The rise of 401(k)s and stock holdings
Some older boomers benefited from having access to defined-benefit pension plans, many of which were phased out in the private sector in the 1980s as tax-advantaged 401(k)s became commonplace. The rise of such employer-sponsored retirement plans also drove up baby boomers’ stock holdings.
Today, about half of baby boomers’ wealth is tied up in cash, bonds, stocks or mutual funds held directly or through retirement accounts, or other financial holdings, Mitchell said, citing 2023 survey data from the Federal Reserve. Though the generation makes up about one-fifth of the population, it holds more than half of corporate equities and mutual fund shares.
Baby boomers have accumulated $85.4 trillion in wealth through the second quarter, according to Federal Reserve data. That’s nearly twice as much as Gen X and four times more than millennials.
Younger generations are more likely to have debt, leaving less to save or invest, Ney said, citing student loans and child care costs that nearly doubled between the mid-1980s and 2011, according to the U.S. Census Bureau.
“In 1940 there was a 90 percent chance that you were going to earn more than your parents. To somebody born today, it is just a coin flip,” Ney said.

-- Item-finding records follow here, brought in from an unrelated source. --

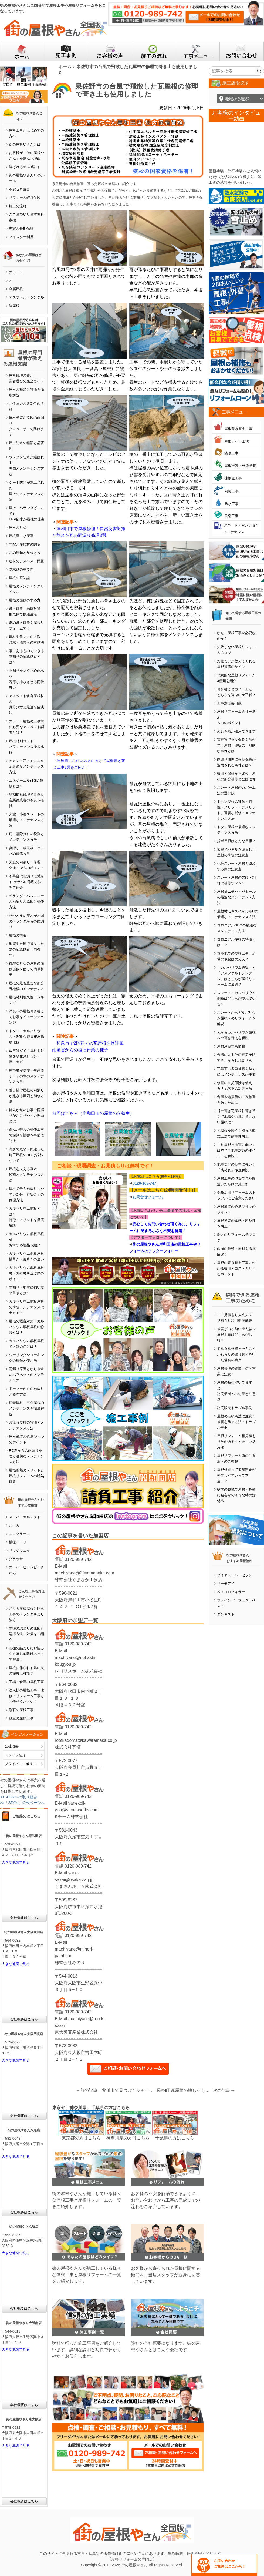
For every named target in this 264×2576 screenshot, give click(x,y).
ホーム (65, 66)
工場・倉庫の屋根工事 (26, 1682)
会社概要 (12, 1746)
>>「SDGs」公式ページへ (22, 1803)
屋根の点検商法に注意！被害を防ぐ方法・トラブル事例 (236, 1422)
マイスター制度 (21, 237)
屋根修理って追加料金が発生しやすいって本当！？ (236, 1475)
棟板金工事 (233, 478)
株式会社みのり (70, 1962)
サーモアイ (226, 1583)
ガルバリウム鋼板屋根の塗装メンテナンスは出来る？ (26, 1307)
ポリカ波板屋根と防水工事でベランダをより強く (26, 1614)
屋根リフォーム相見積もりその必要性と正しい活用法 (236, 1441)
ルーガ (14, 1525)
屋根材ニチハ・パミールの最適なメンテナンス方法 (236, 897)
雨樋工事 (232, 491)
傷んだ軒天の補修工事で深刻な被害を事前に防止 (26, 1135)
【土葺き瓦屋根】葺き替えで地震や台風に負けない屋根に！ (236, 1116)
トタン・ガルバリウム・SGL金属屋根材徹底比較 (26, 1036)
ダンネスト (226, 1614)
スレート (16, 272)
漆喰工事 (231, 453)
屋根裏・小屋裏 (21, 536)
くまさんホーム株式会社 (78, 1886)
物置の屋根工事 (21, 1718)
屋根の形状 (17, 528)
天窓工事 (231, 516)
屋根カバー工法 (236, 441)
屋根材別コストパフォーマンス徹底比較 (26, 746)
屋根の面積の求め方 (24, 600)
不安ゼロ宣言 (19, 189)
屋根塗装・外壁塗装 (240, 466)
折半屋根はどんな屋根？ (236, 841)
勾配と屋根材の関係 (24, 544)
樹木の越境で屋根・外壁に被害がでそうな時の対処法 (236, 1495)
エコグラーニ (19, 1534)
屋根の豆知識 (19, 578)
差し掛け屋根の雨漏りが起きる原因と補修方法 (26, 1095)
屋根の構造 (17, 935)
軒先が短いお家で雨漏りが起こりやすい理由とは (26, 1115)
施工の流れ (17, 206)
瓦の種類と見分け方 (24, 553)
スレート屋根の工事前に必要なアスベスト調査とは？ (26, 727)
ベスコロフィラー (231, 1592)
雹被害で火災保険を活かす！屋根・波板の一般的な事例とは (236, 745)
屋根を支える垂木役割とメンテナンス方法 (26, 1174)
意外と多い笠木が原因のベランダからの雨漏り (26, 921)
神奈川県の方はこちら (128, 2138)
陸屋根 (14, 306)
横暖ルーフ (17, 1542)
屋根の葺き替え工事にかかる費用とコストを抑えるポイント (236, 1268)
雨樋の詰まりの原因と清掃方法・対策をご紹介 (26, 1634)
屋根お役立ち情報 (231, 1046)
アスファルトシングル (26, 297)
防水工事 (232, 504)
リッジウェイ (19, 1550)
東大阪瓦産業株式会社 (76, 2032)
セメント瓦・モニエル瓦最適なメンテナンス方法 (26, 766)
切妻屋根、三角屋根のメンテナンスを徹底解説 (26, 1408)
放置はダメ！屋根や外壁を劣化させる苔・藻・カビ (26, 1056)
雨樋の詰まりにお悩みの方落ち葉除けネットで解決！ (26, 1653)
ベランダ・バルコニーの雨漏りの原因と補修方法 (26, 901)
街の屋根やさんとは (24, 144)
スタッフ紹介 (15, 1755)
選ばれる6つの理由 (24, 167)
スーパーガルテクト (24, 1517)
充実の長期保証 (21, 228)
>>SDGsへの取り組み (18, 1797)
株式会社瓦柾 (68, 1747)
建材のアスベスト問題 (26, 561)
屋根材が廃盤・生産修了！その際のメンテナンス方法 (26, 1076)
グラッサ (16, 1559)
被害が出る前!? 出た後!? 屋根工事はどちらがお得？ (236, 1334)
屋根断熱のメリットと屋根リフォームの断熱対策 (26, 1476)
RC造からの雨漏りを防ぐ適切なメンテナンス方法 (26, 1456)
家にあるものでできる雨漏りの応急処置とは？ (26, 656)
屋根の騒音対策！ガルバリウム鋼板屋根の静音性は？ (26, 1326)
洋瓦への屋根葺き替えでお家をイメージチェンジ (26, 1017)
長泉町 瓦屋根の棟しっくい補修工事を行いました (185, 2090)
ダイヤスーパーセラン (234, 1575)
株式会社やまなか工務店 (78, 1579)
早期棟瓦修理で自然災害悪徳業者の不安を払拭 (26, 800)
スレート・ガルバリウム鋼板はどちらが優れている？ (236, 998)
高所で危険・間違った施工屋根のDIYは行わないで (26, 1155)
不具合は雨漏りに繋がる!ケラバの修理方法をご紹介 (26, 881)
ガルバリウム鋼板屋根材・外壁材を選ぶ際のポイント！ (26, 1273)
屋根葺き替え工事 (238, 429)
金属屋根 (16, 289)
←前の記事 (86, 2090)
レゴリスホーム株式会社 (78, 1671)
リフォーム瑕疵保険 (24, 198)
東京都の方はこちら (81, 2138)
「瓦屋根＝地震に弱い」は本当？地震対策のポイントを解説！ (236, 1150)
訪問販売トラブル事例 (234, 1408)
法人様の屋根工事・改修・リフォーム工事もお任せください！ (26, 1696)
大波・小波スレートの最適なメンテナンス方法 (26, 820)
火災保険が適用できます (236, 731)
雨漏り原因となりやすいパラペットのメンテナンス (26, 1374)
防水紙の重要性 (21, 569)
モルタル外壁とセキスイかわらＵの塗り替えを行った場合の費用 (236, 1354)
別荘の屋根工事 (21, 1710)
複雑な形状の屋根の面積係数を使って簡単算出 (26, 969)
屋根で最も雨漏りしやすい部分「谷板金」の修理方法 (26, 1194)
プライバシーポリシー (22, 1764)
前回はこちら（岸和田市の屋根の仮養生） (93, 1113)
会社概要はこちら (24, 1918)
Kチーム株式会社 (71, 1816)
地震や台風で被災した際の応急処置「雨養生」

Millennials and Generation Z (those born between 1997 and 2012) also tend to be more risk-averse when it comes to investing in the stock market, compared with members of the Silent generation (1928 to 1945), boomers and Gen X that lived through better economies, Ney said.
“Gen Z does not buy the dip,” he said. “They are too nervous to engage in the stock market” when prices are low.
The big story: Housing
Perhaps the biggest share of baby boomers’ wealth comes from their homes.
Many were better positioned to buy or refinance their homes during stretches with particularly low interest rates, including after the Great Recession and during the covid-19 pandemic, said Annamaria Lusardi, academic director of Stanford University’s Initiative for Financial Decision-Making.
The nation’s median home price was $410,800 in the second quarter, compared with the $327,100 recorded just before the pandemic started in 2020, Federal Reserve data shows. Medians are significantly higher in the Northeast ($796,700) and the West ($531,100).
By comparison, the median home price in the first quarter of 1976 — when the oldest boomers were 30 — was $42,800, Fed data shows. That would be $242,400, adjusted for inflation.
While higher home valuations have bolstered the net worth of existing owners, Lusardi said, they’re outpacing the earnings of younger adults. Nor are they helped by current mortgage rates, which have hovered above 6 percent on a 30-year loan since September 2022.
About one-third of baby boomers’ wealth today is equity in their primary residence, Mitchell said, citing the 2023 survey. Boomers overall bought homes at younger ages than later cohorts and when prices were significantly lower, allowing them to benefit from decades of home appreciation.
The typical age of first-time home buyers recently hit an all-time high of 40 years, up from late-20s in the 1980s, according to a 2025 National Association of Realtors survey.
“Even when you look at that same age, you tend to see much lower rates of homeownership, and therefore much lower rates of wealth accumulation,” Ney said.
Michael Walden, a professor emeritus of economics at North Carolina State University, said some of the divergence might be due to preference — such as younger adults preferring to rent rather than assume responsibility for home repairs, or to wait for a perfect home rather than settling for a starter home they might hold onto for a few years until they had enough equity to move up.
“Their attitude about buying housing is very different than what my parents ingrained in me which was” to ‘just get your foot in the door’ with a starter house, Walden said. “It’s probably not going to be adequate, but a few years later, you’ll be able to sell it for more and just work your way up.”